Depending on which version of Logstash you are using, recommended tuning will differ as the pipeline has gone through changes. I would however recommend increasing the number of workers for the elastic search output a bit as a first step. Start setting this to a reasonably low number and increase this slowly until it no longer improves throughput. A good starting point may be the number of worker threads you have or the number of cores available one the Logstash host.

+1

We experienced it too.
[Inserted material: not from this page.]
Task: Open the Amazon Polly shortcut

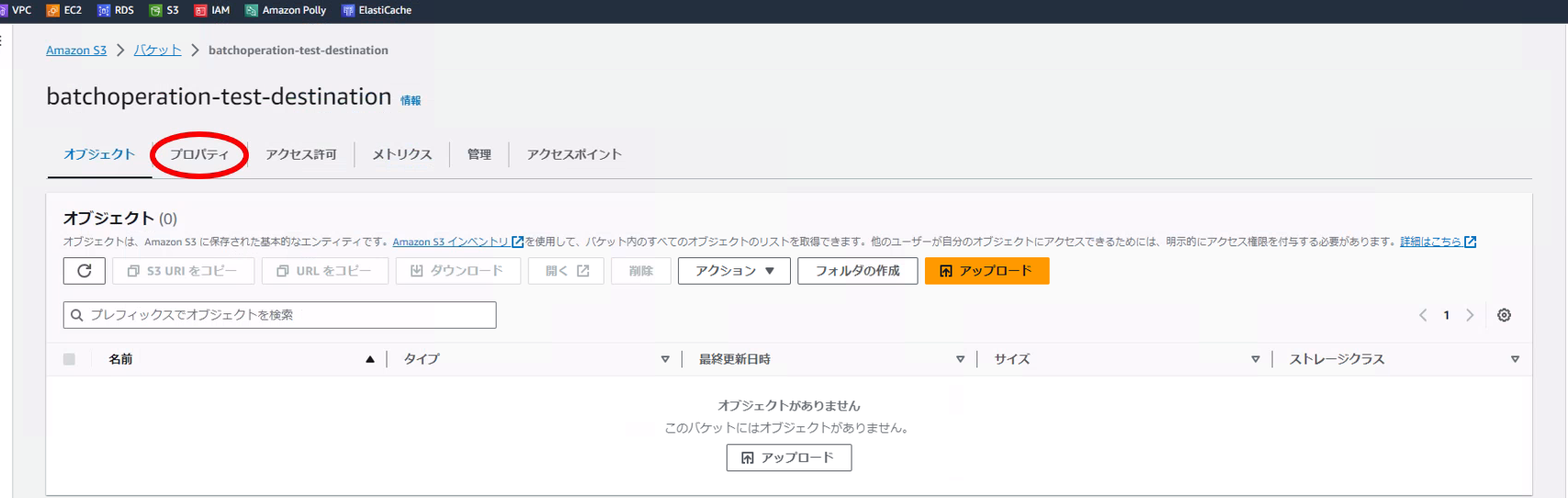Action: [x=286, y=10]
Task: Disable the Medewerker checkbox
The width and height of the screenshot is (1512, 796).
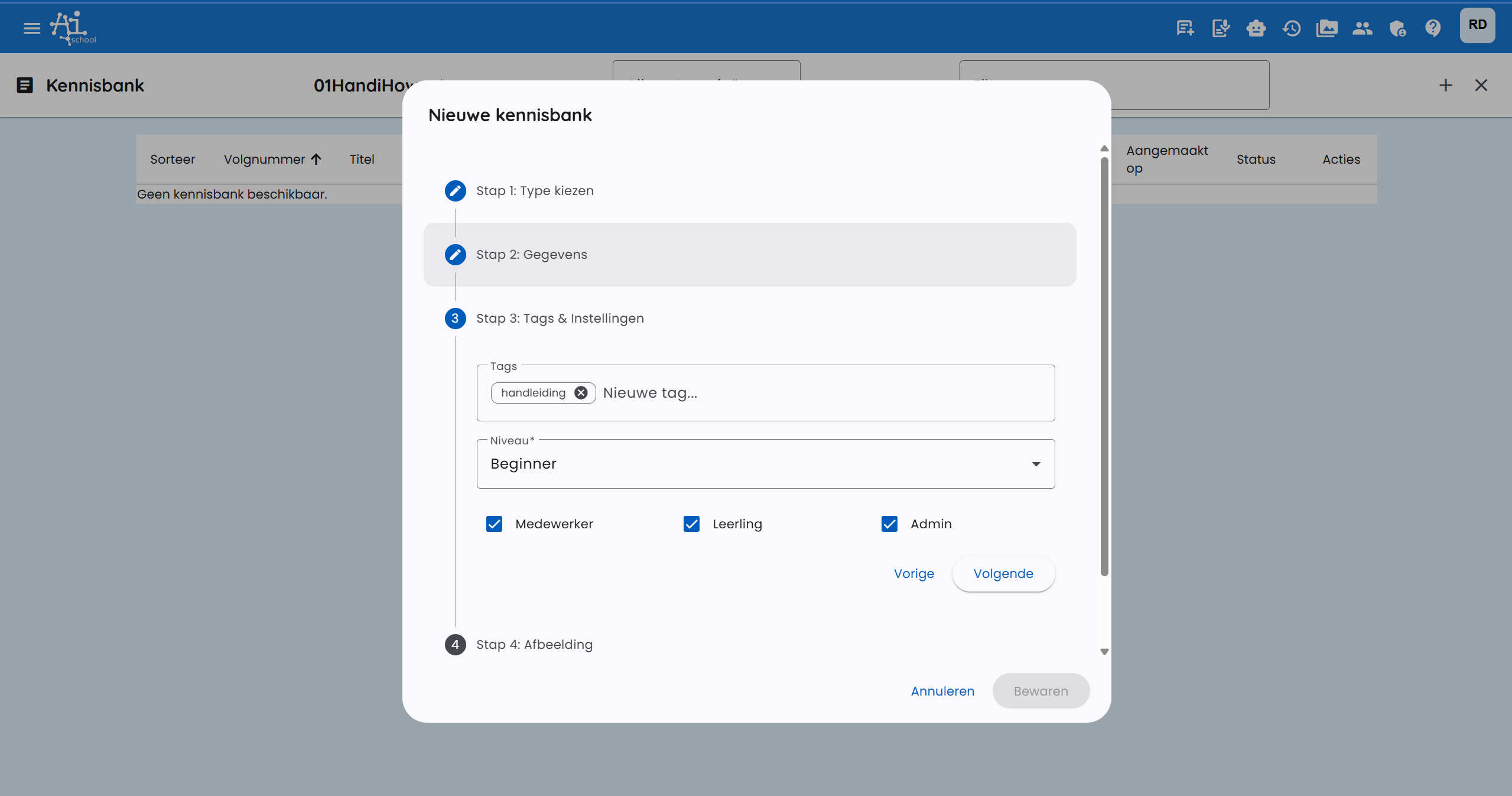Action: [494, 524]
Increasing number of workers didn't helped much.

Would like to get further assistance on this one.

Which version of Logstash are you using?

Logstash and Elasticsearch both are of 5.1.1 version.

Moreover, it seems workers are depricated in logstash 5.1.1.
Any alternate to this?

The documentation provides some good guidance on troubleshooting performance. Increasing the number of workers in the Elasticsearch output is one of the things discussed there.

What is the hardware specification of you Logstash host and Elasticsearch cluster?

Could you please let me know how I can increase the number of workers?

I had this config:

output {
elasticsearch {
action => "index"
hosts => "localhost"
index => "myindex"
workers => 1
}
}

But, increasing the number of workers to 2 or more, giving the below error message:
"You are using a plugin that doesn't support workers but have set the workers value explicitly! This plugin uses the shared and doesn't need this option"

The Elasticsearch output in 5.1.1 apparently no longer need the workers parameter, as this is handled automatically as it is thread-safe. This could however be better documented in my opinion, so I will open an issue.

What is 10 lakh data?

What is the spec of the machine you are running Logstash on?

Are you running Elasticsearch and Logstash on the same machine?

Try anchoring your grok pattern to the beginning of the string e.g.

grok {
  match => { "message" => '^%{DATA:timestamp} %{IPORHOST:clientip} %{NOTSPACE:method} %{NOTSPACE:uri} %{NOTSPACE:csuriquery} %{NOTSPACE:port} %{NOTSPACE:username} %{NOTSPACE:serverip} %{NOTSPACE:agent} %{NOTSPACE:referrer} %{NOTSPACE:status} %{NOTSPACE:sub_status} %{NOTSPACE:win_status} %{NOTSPACE:responsetime}' }
}

add a ^ to the beginning of the pattern.
See https://www.elastic.co/blog/do-you-grok-grok

1 Like

Yes. I'm running Elasticsearch and Logstash on the same machine, which has the below configuration:

Processor: AMD Athlon(tm) || X2 245 Processor @2.90 GHz
RAM : 8 GB

Tried with anchoring as well, but no appreciable difference in performance.

1 million lines of logs.

Are you getting events tagged with _grokparsefailure?

I Checked.No failures.

1000000 / 2 / 60 / 60 is 138 events per second. You should be seeing ~2000 to 4000 events per second.

Try excluding Elasticsearch by using the stdout output with the dots codec.

You should see the dots stop after about 4 minutes - if so then ES is the bottleneck.

Tried removing elasticsearch and using dots codec, it is taking 7 mins.

But, I need the data in Elasticsearch, so sending data to ES in different machine instead of localhost:

output {
elasticsearch {
action => "index"
hosts => "100.100.0.10:9200"
index => "myindex"
}
}

Still taking a lot of time (around 90 mins). Any suggestion how to improve this?

This topic was automatically closed 28 days after the last reply. New replies are no longer allowed.